Bus TransJakarta yang dirilis pertama kali pada 2004 kini melayani 10 koridor. Dari semua koridor itu, kebanyakan jembatan penyeberangan menuju halte busway dalam keadaan tak beratap. Akibatnya, penumpang yang akan keluar dan menuju halte akan basah kuyup jika bertepatan dengan hujan turun.
"Katanya terus memperbaiki pelayanan, tapi kalau infrastrukturnya tidak didukung dengan baik sama saja. Itu kayak halte di Senen, ya ampun atapnya udah pada terbang semua," ujar salah satu penumpang TransJakarta, Ina (23), saat berbincang dengan detikcom, Kamis (5/5/2011).
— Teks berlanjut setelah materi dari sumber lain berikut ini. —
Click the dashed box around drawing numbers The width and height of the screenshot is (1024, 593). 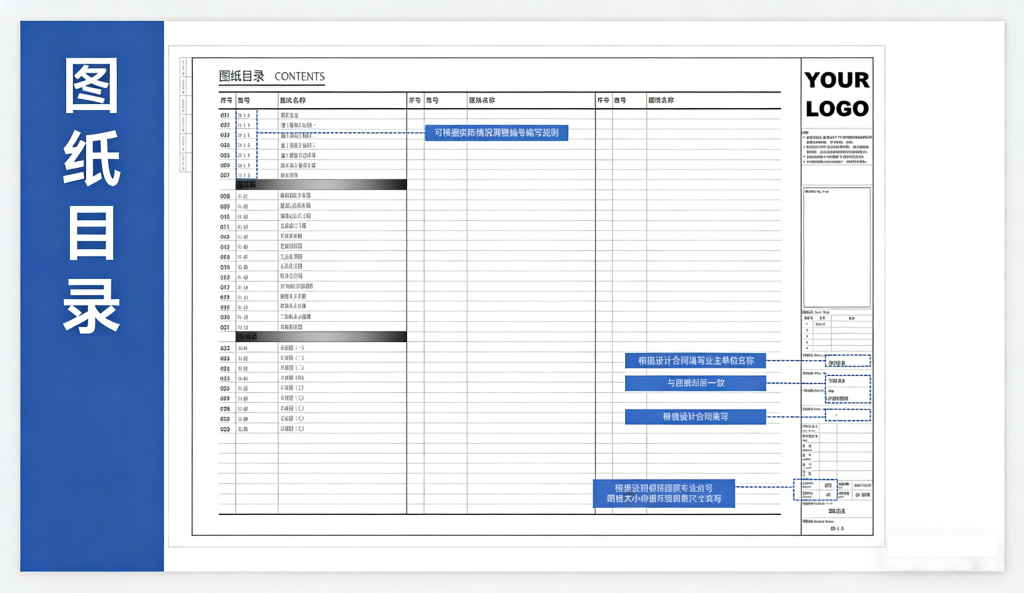tap(246, 146)
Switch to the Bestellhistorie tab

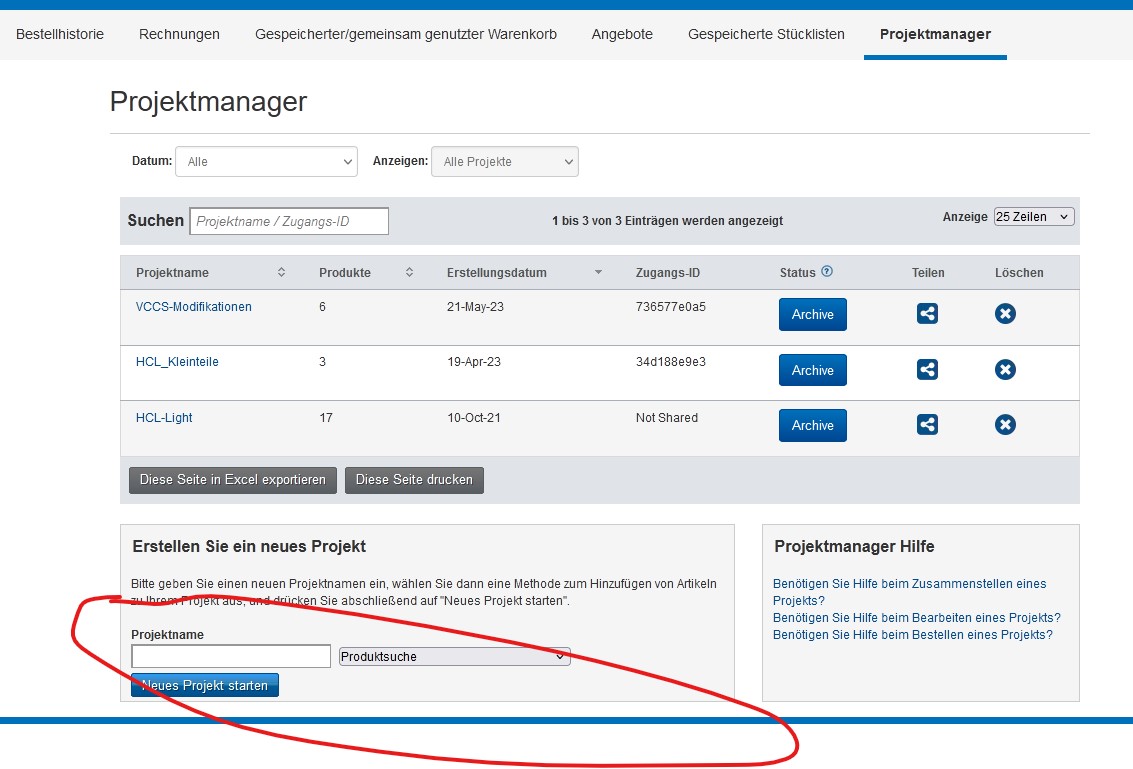click(60, 34)
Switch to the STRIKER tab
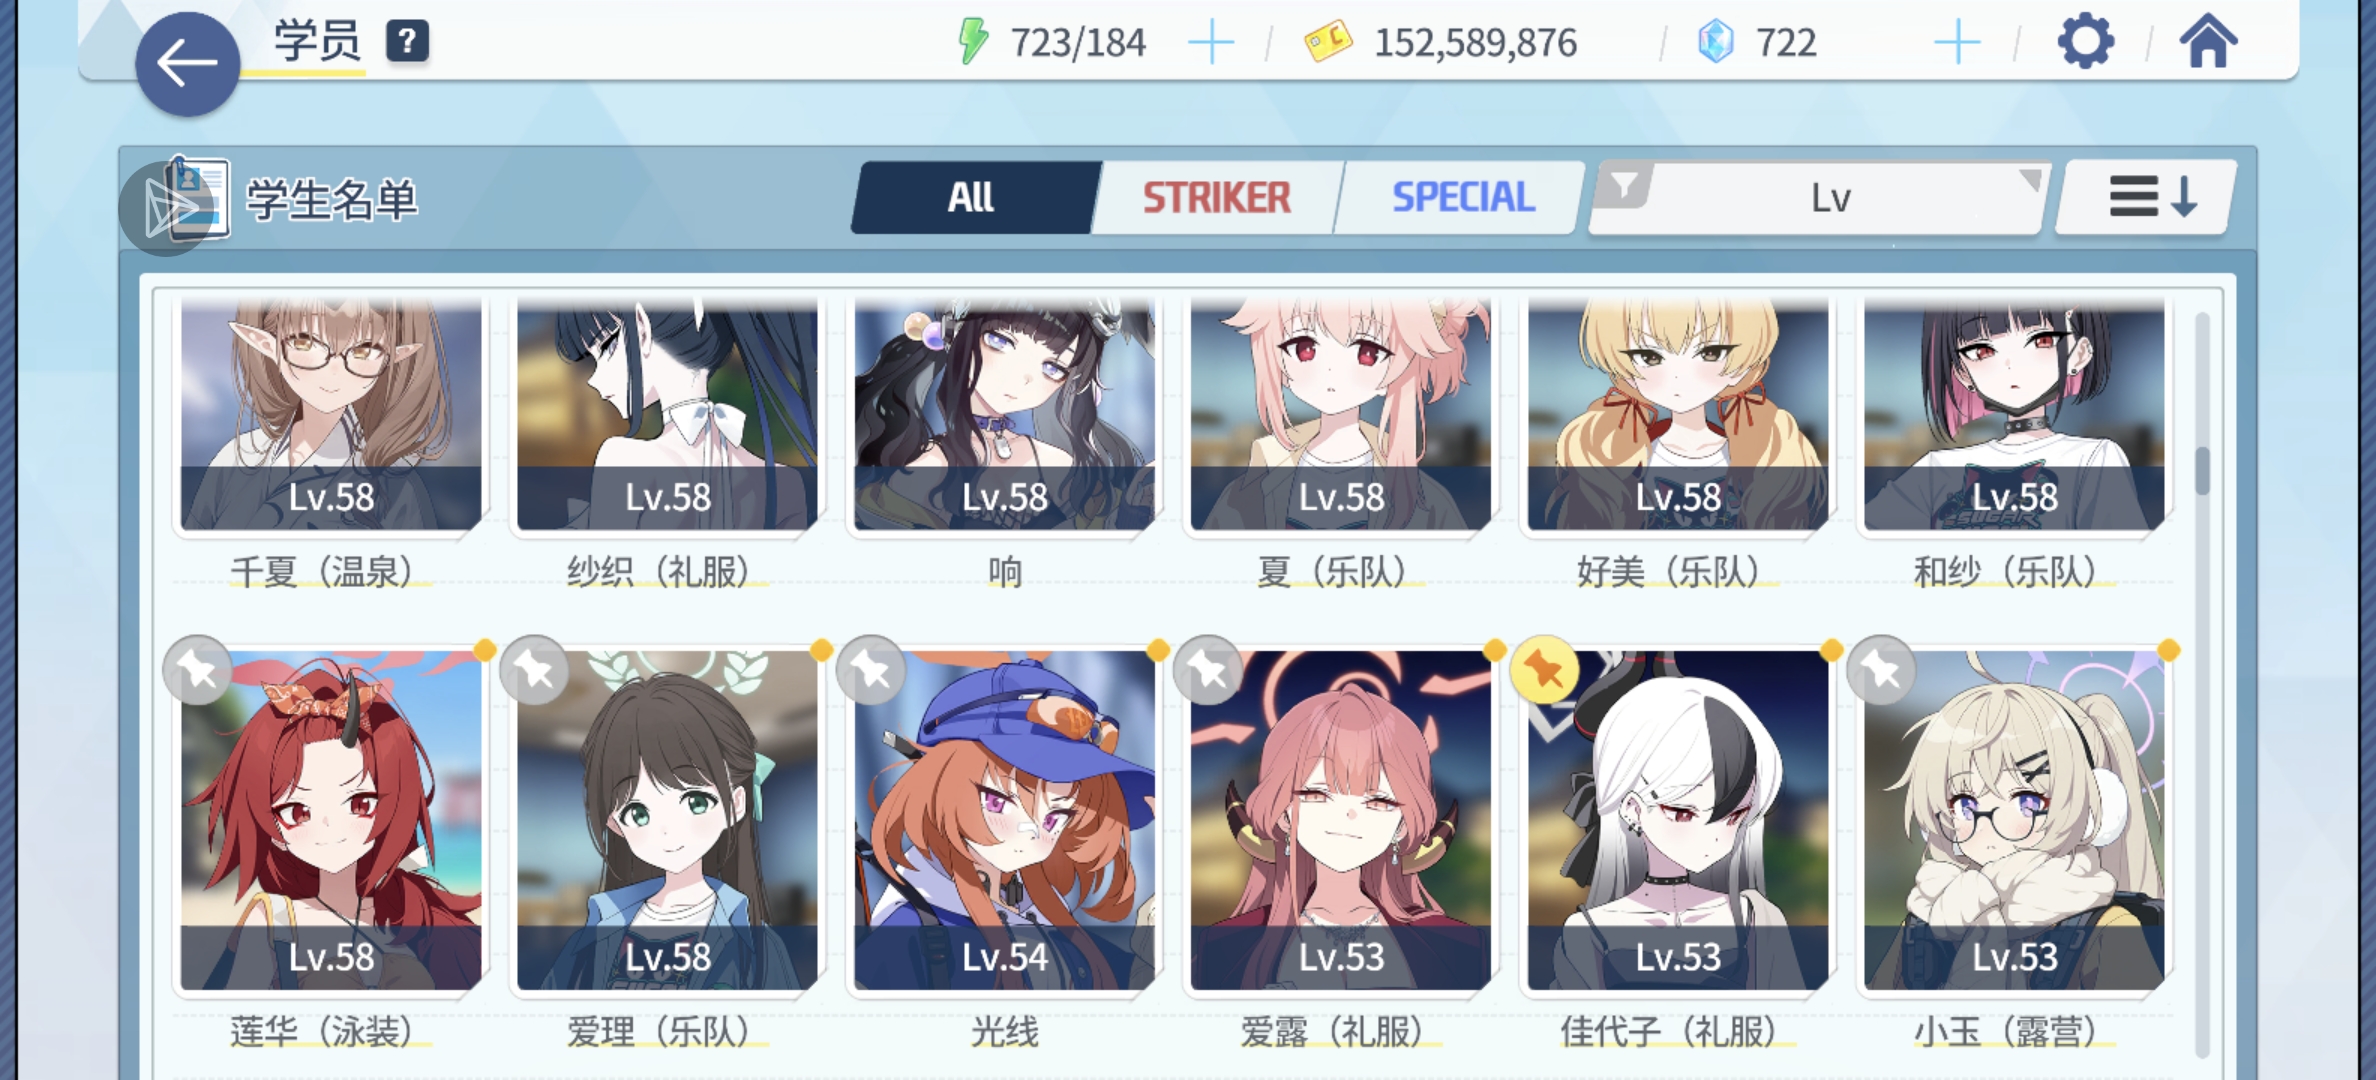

SCROLL TO CONTINUE WITH CONTENT
"Kalau satu atap yang copot kita maklum, tapi kalau udah banyak yang bolong masa mereka nggak tahu," kata wanita yang kerja di kawasan Pulogadung ini.
Ela (23) juga punya kisah tentang halte busway. Menurutnya, kadang pembatas penumpang yang ada di halte besar, misalnya seperti Harmoni, mulai goyang-goyang.
"Dulu itu bahkan saya pernah lihat dibatasin pake tali rafia," ujar Ela.
Ela juga mengeluhkan pintu halte otomatis yang berfungsi sebagai pintu keluar-masuk dari/ke bus. "Kadang pintu itu ketutup, kadang nggak, duh," ungkapnya.
Yohana (24) seorang pegawai bank swasta juga mengeluhkan kondisi di dalam bus.
"Pernah yang waktu itu pintunya rusak jadi kebuka terus, sudah itu ada yang pegas pintunya udah nggak fungsi kali ya, jadi kalau buka kayak kebanting gitu. Ampun deh," ujar Yohana.
Dia juga bercerita, kebanyakan bus untuk Koridor I Blok M-Kota, AC sudah tidak dingin lagi. Akibatnya ketika cuaca panas, kondisi di dalam bus tidak ada bendanya dengan Metro Mini.
"Pegangannya juga sudah copot," kata wanita yang tinggal di daerah Karet Kuningan ini.
Tidak hanya itu, stasiun pengisian SPBG tempat TransJakarta mengisi BBG juga sering rusak. Seperti kejadian hari Selasa. SPBG yang berada di Pesing terganggu. Akibatnya, penumpukan penumpang terjadi di koridor III karena headway bus cukup lama.